The NeSy4VRD dataset consists of an image dataset with associated visual relationship annotations. The images of the NeSy4VRD dataset are the same as those that were once publicly available as part of the VRD dataset. The NeSy4VRD visual relationship annotations of those images are a highly customised and quality-improved version of the original VRD visual relationship annotations. The NeSy4VRD dataset is designed for computer vision-based research that involves detecting objects in images and predicting the relationships between ordered pairs of those objects that have been annotated for the images. A visual relationship for an image of the NeSy4VRD dataset has the form <'subject', 'predicate', 'object'>, where the 'subject' and 'object' are two objects in the image, and the 'predicate' describes some relation between them. Both the 'subject' and 'object' objects are specified in terms of bounding boxes and object classes. For example, typical visual relationships are <'person', 'ride', 'horse'>, <'hat', 'on', 'teddy bear'> and <'cat', 'under', 'pillow'>.
Visual relationship detection is pursued as a computer vision application task in its own right, and as a building block capability for the broader application task of scene graph generation. Scene graph generation, in turn, is commonly used as a precursor to a variety of enriched, downstream visual understanding and reasoning application tasks, such as image captioning, visual question answering, image retrieval, image generation and multimedia event processing.
The NeSy4VRD ontology, VRD-World, is a rich, well-aligned, companion to the NeSy4VRD dataset. It directly describes the domain of the NeSy4VRD dataset, as reflected in the NeSy4VRD visual relationship annotations.
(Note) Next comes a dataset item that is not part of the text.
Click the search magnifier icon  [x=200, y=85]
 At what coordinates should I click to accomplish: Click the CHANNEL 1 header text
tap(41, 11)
More specifically, all of the object classes featuring in the NeSy4VRD visual relationship annotations have corresponding classes within the VRD-World class hierarchy, and all of the predicates featuring in the NeSy4VRD visual relationship annotations have corresponding object properties within the VRD-World object property hierarchy.
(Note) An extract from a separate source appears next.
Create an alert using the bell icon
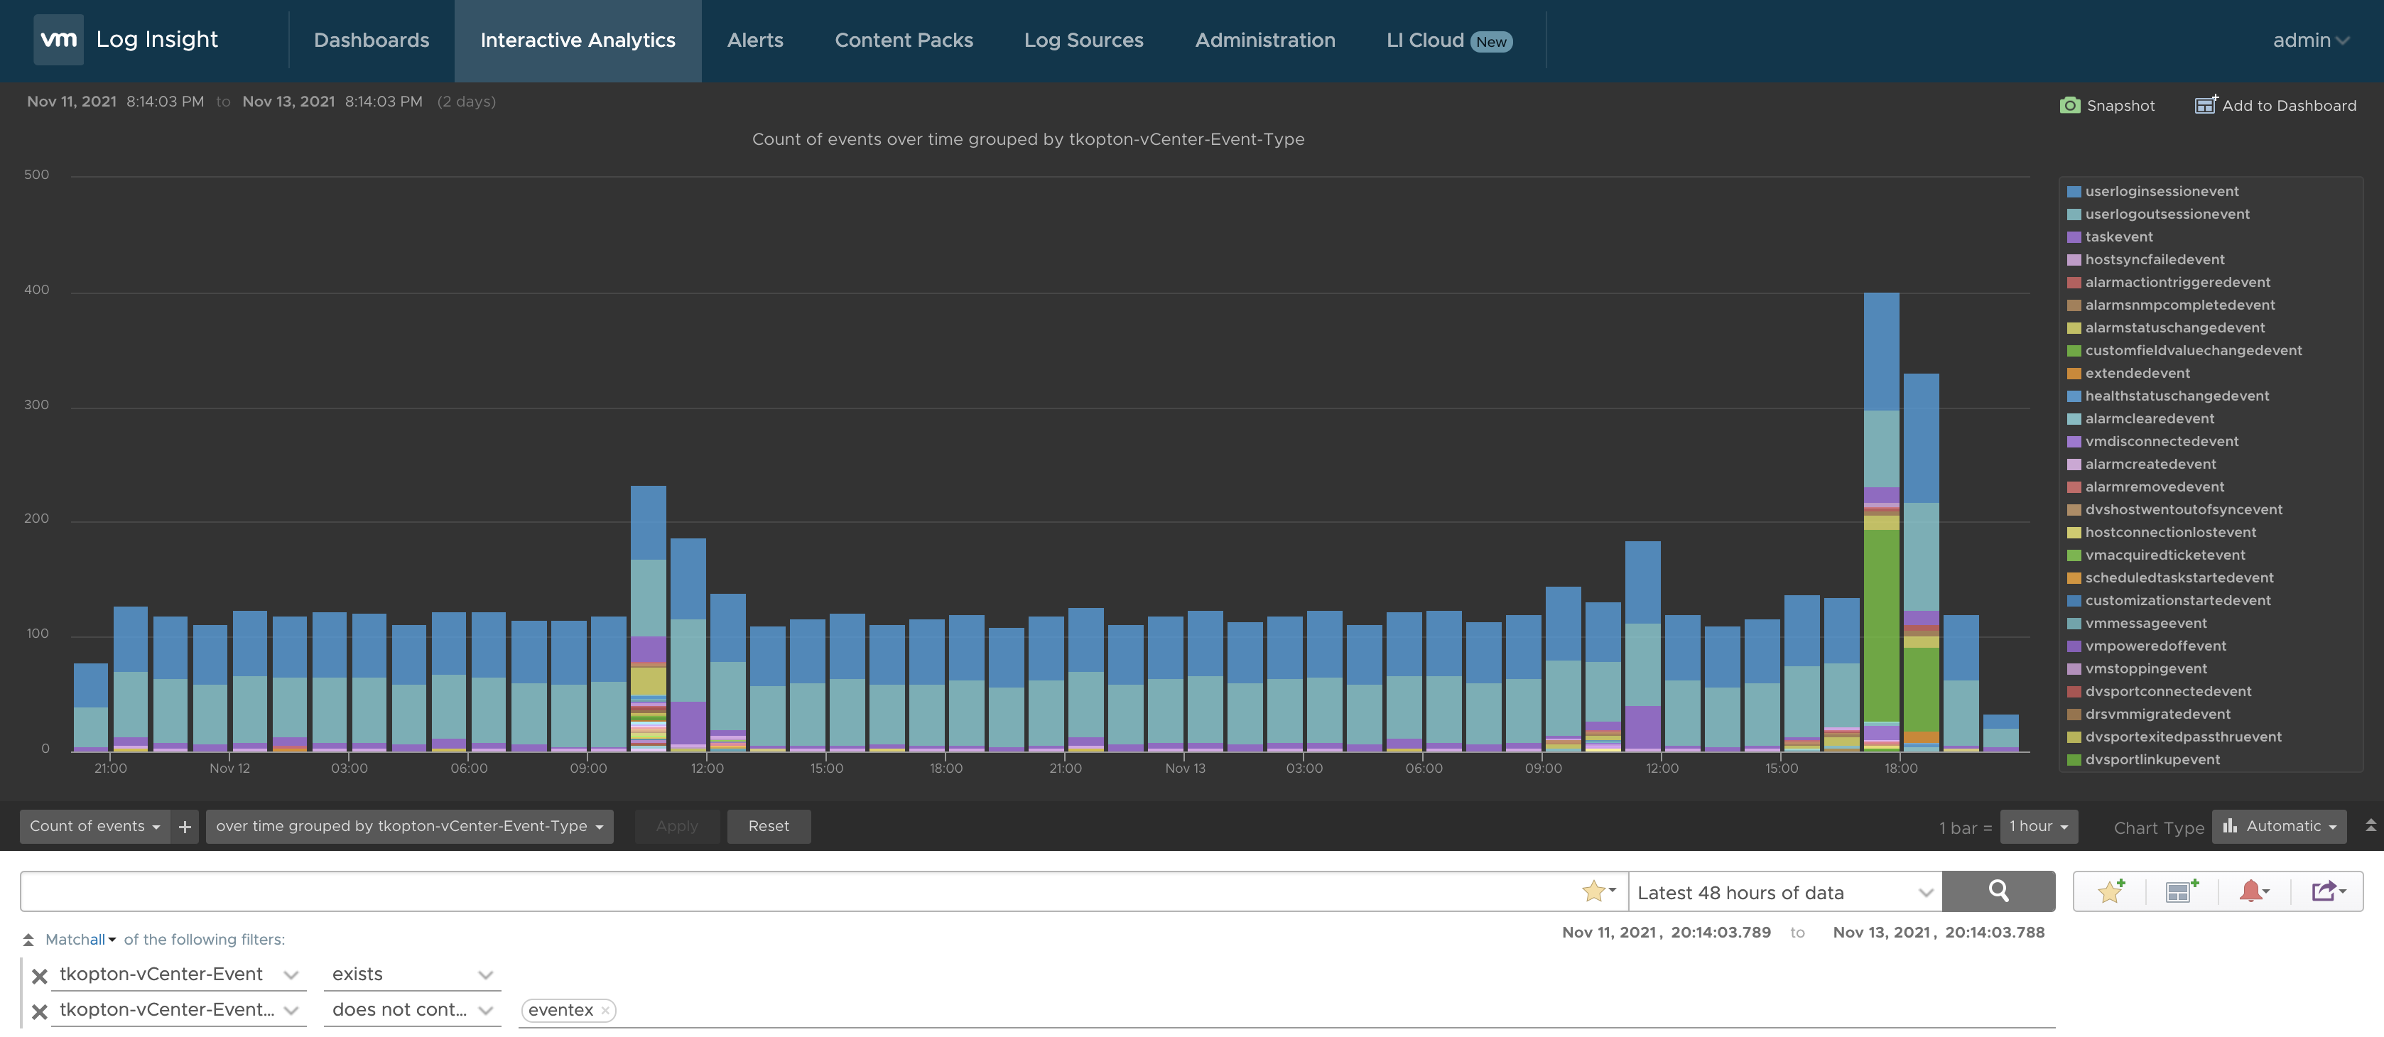Image resolution: width=2384 pixels, height=1037 pixels. tap(2253, 891)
All of the components of the NeSy4VRD research resource other than the two components (the dataset and the ontology) hosted on Zenodo are available here, on GitHub.
The components of NeSy4VRD available here on GitHub include:
- comprehensive NeSy4VRD extensibility support infrastructure that makes it easy to customise and extend the NeSy4VRD visual relationship annotations and, thereby, easy to customise and extend the NeSy4VRD ontology, VRD-World, as well
- open source Python NeSy4VRD sample code for both loading the NeSy4VRD visual relationship annotations into a knowledge graph hosting the VRD-World ontology, and for extracting the same and reconstituting the visual relationship annotations in their native format, without loss of information.
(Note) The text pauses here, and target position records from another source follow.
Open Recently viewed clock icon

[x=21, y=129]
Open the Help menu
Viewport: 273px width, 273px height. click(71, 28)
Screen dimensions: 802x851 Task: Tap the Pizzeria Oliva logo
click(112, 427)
More information about the VRD dataset is available here . The original VRD visual relationship annotations for the VRD images are still publicly available from that URL, as they have always been. Public availability of the VRD images themselves (via information accessible from that URL), however, ceased sometime in the latter part of 2021. We thank Dr. Ranjay Krishna, one of the principals associated with the VRD dataset, for granting us permission to re-establish the public availability of the VRD images as part of NeSy4VRD.
People wishing to use the original VRD dataset can thus still do so. They can access the VRD images from within the NeSy4VRD dataset entry on Zenodo, and access the VRD visual relationship annotations from the URL just mentioned.
A note of caution: the NeSy4VRD OWL ontology, VRD-World, is not compatible with the original VRD visual relationship annotations and cannot be used in conjunction with them. The VRD-World ontology has been engineered in relation to the highly customised and quality-improved NeSy4VRD visual relationship annotations. The customisations that were applied include ones that introduced many new object classes, merged some of the existing object classes, introduced one new predicate, and changed several predicate names.
However, users can, if they wish, use the NeSy4VRD visual relationship annotation customisation extensibility infrastructure (available here, on GitHub) to undertake their own customisation exercise on the original VRD visual relationship annotations. This is precisely how the highly customised NeSy4VRD visual relationship annotations were created in the first place. The primary intended use case of NeSy4VRD's extensibility support infrastructure, however, is for researchers to use the NeSy4VRD visual relationship annotations as their starting point, and to take these forward with onward customisations, whether to further enrich the annotations, or to create new or more data conditions of particular interest for their research, or to establish the necessary conditions for adapting or extending the VRD-World OWL ontology in various ways.